▶ **WHAT YOU NEED TO DO**
With the pictures left out, reproduce exactly the lines from the one containing "Task: Click the" through the final line of the entries.

(Saved entries)
►

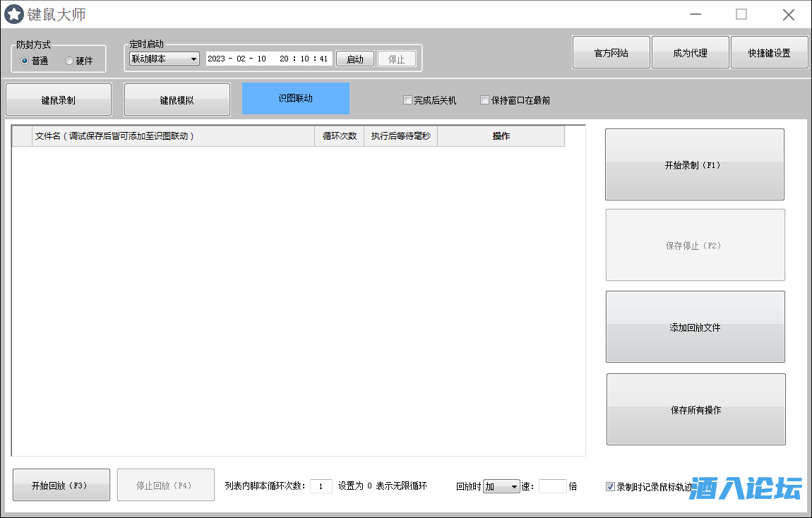Image resolution: width=812 pixels, height=518 pixels.
Task: Open 快捷键设置 hotkey settings
Action: coord(769,53)
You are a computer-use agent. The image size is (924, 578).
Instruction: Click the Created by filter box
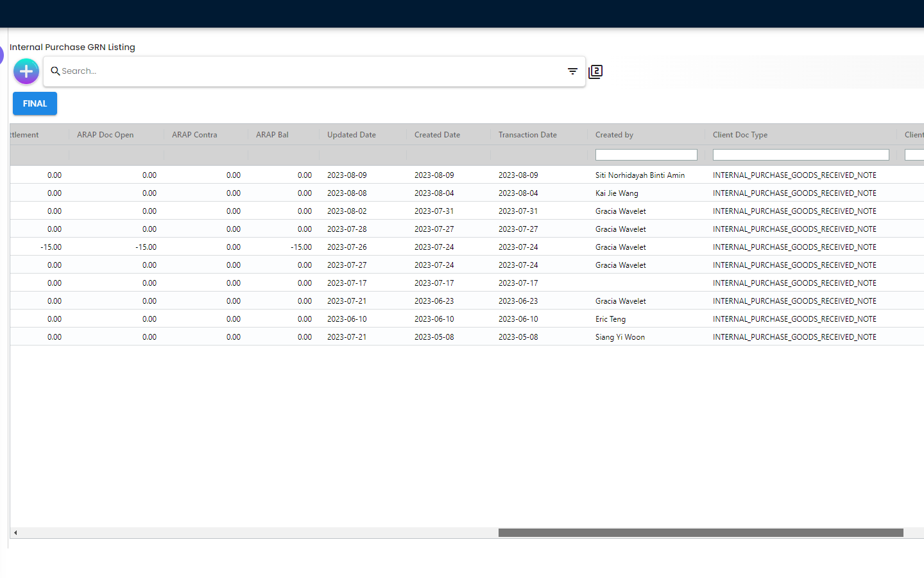(646, 155)
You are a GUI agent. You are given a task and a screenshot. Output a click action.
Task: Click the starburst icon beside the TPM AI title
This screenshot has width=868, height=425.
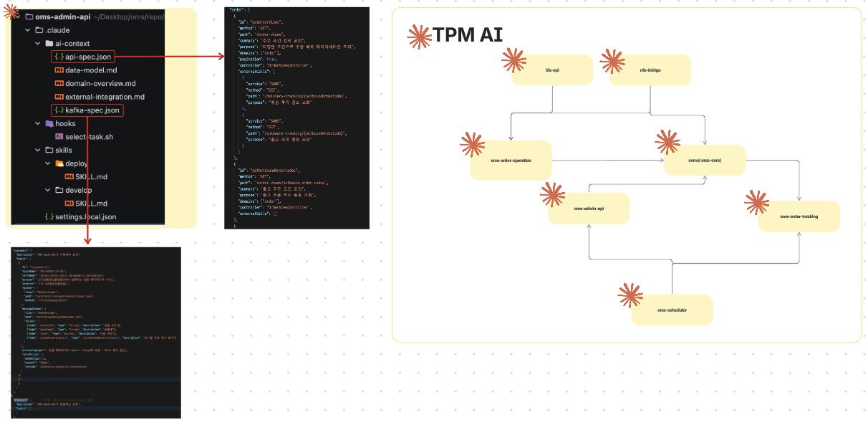pos(418,37)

◄

▶ **RESPONSE TO THE EXERCISE**
Task: Click the starburst icon beside the TPM AI title
This screenshot has width=868, height=425.
pos(418,37)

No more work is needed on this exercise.